» **Do this**
Edit the data below by replacing "Instruction" with "Command" everywhere and leaving everything else unchanged. Leave the pictures out of your answer.

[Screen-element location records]
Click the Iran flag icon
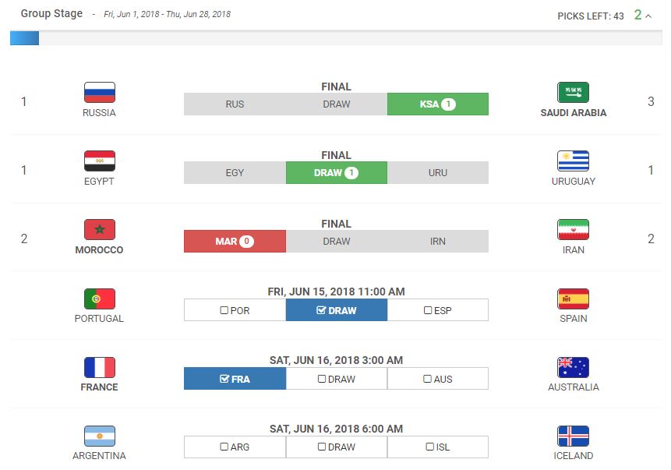click(x=573, y=230)
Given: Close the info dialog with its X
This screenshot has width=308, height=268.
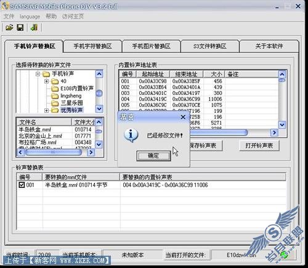Looking at the screenshot, I should click(x=183, y=117).
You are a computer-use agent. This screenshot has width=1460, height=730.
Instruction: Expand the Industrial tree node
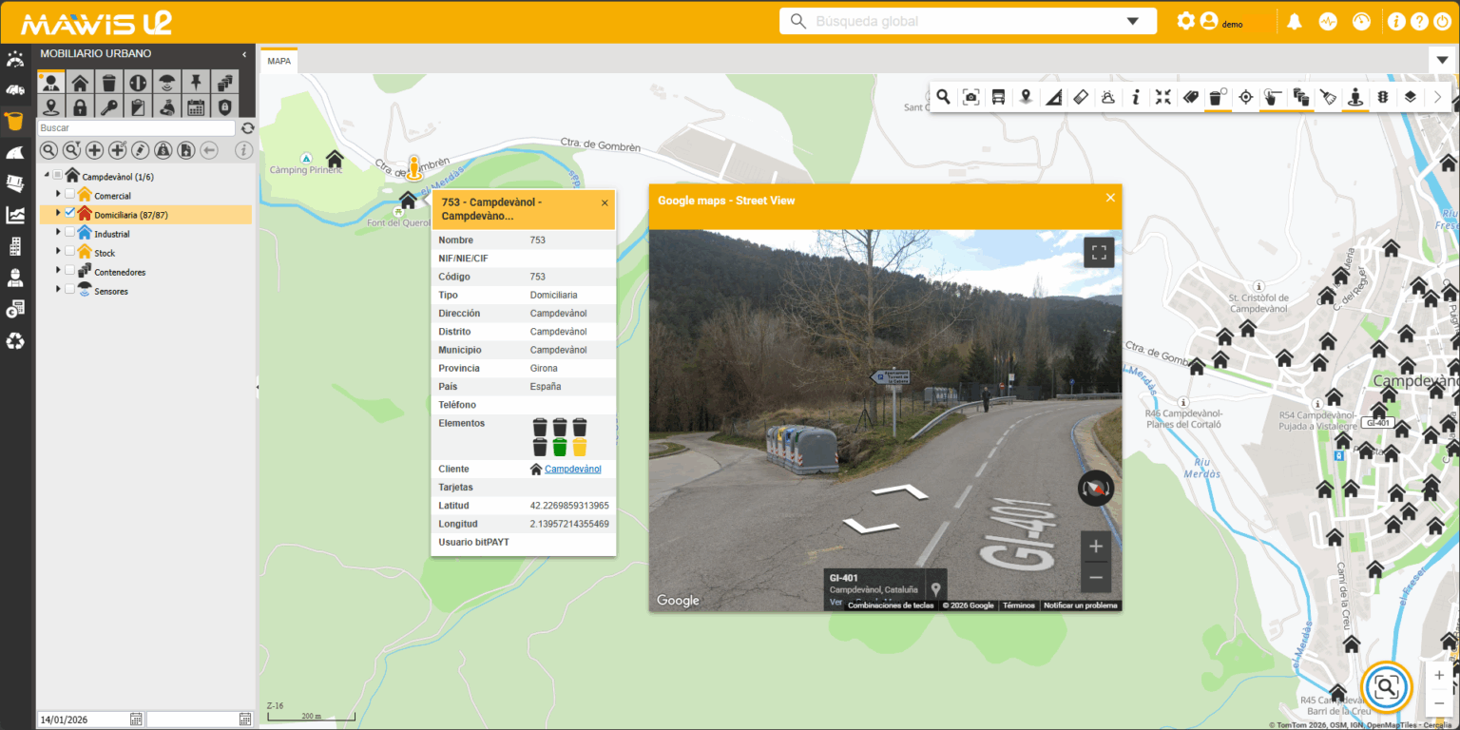pos(58,233)
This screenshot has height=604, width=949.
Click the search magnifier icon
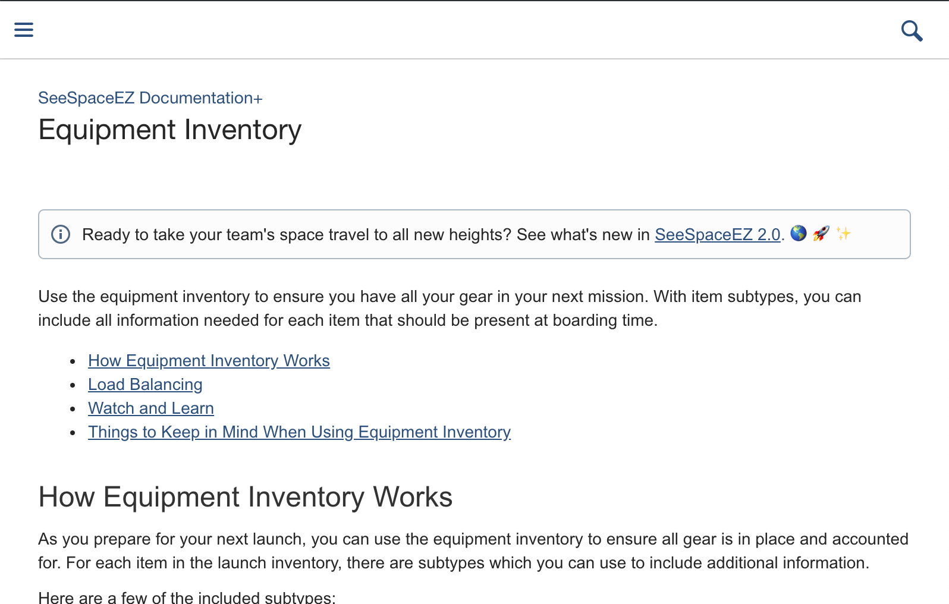pyautogui.click(x=912, y=30)
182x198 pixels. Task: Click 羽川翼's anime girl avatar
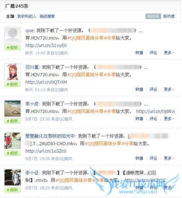tap(12, 72)
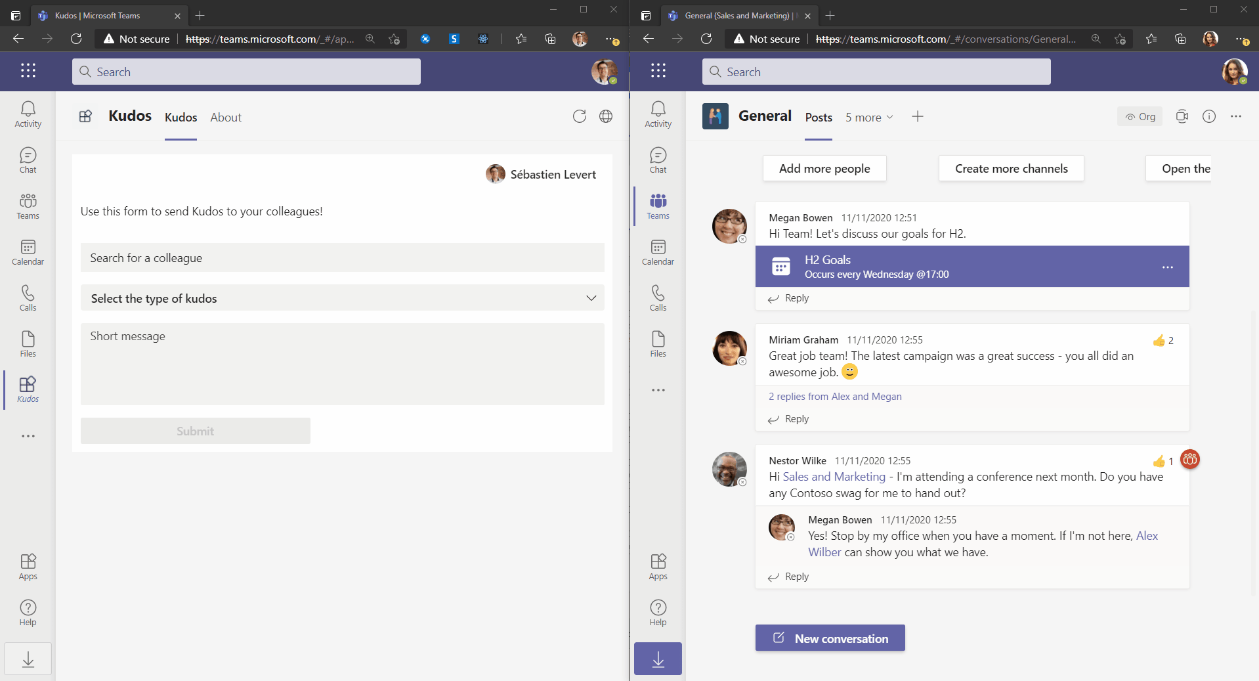1259x681 pixels.
Task: Switch to the About tab in Kudos
Action: coord(225,118)
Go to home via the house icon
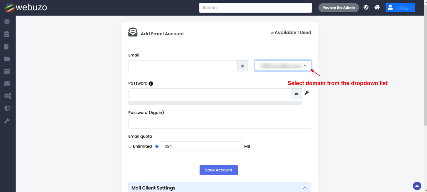This screenshot has height=192, width=427. click(x=377, y=8)
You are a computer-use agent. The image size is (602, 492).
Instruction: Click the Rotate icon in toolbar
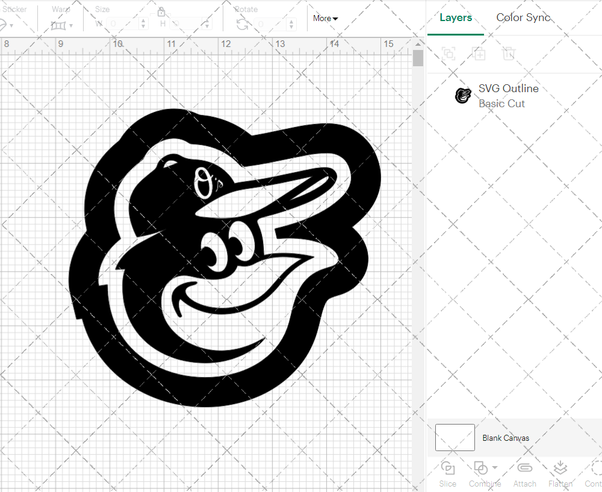tap(242, 25)
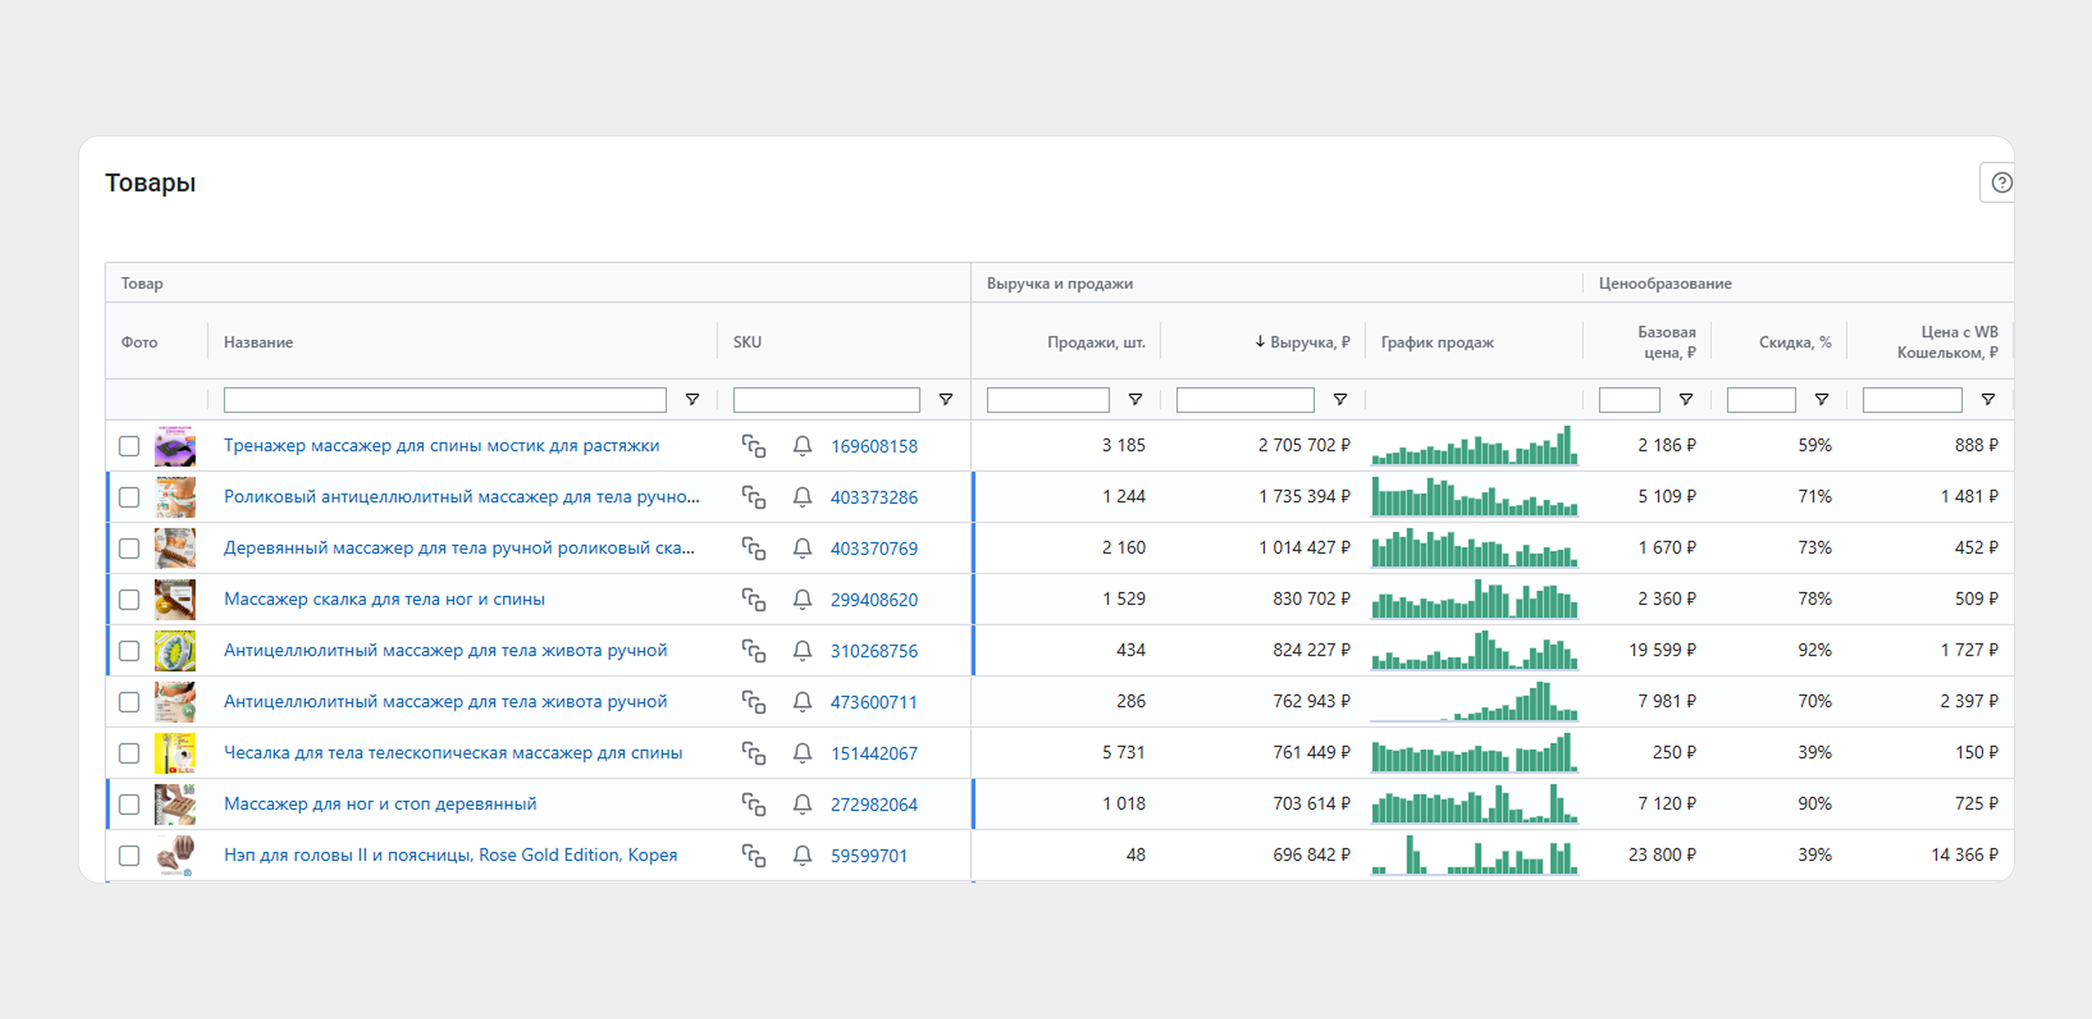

» **Solved exercise**
Click the Iran flag icon
click(x=573, y=230)
Given: Close the info dialog with its X
This screenshot has width=308, height=268.
Looking at the screenshot, I should click(x=183, y=117).
You are a computer-use agent. This screenshot has width=1460, height=730.
Command: Expand the Industrial tree node
pos(58,233)
This screenshot has height=604, width=949.
Click the search magnifier icon
pyautogui.click(x=912, y=30)
182x198 pixels. Task: Click 羽川翼's anime girl avatar
tap(12, 72)
1259x681 pixels.
Task: Switch to the About tab in Kudos
Action: coord(225,118)
Go to home via the house icon
This screenshot has height=192, width=427. click(x=377, y=8)
You are a computer-use agent. The image size is (602, 492).
Command: Click the Rotate icon in toolbar
tap(242, 25)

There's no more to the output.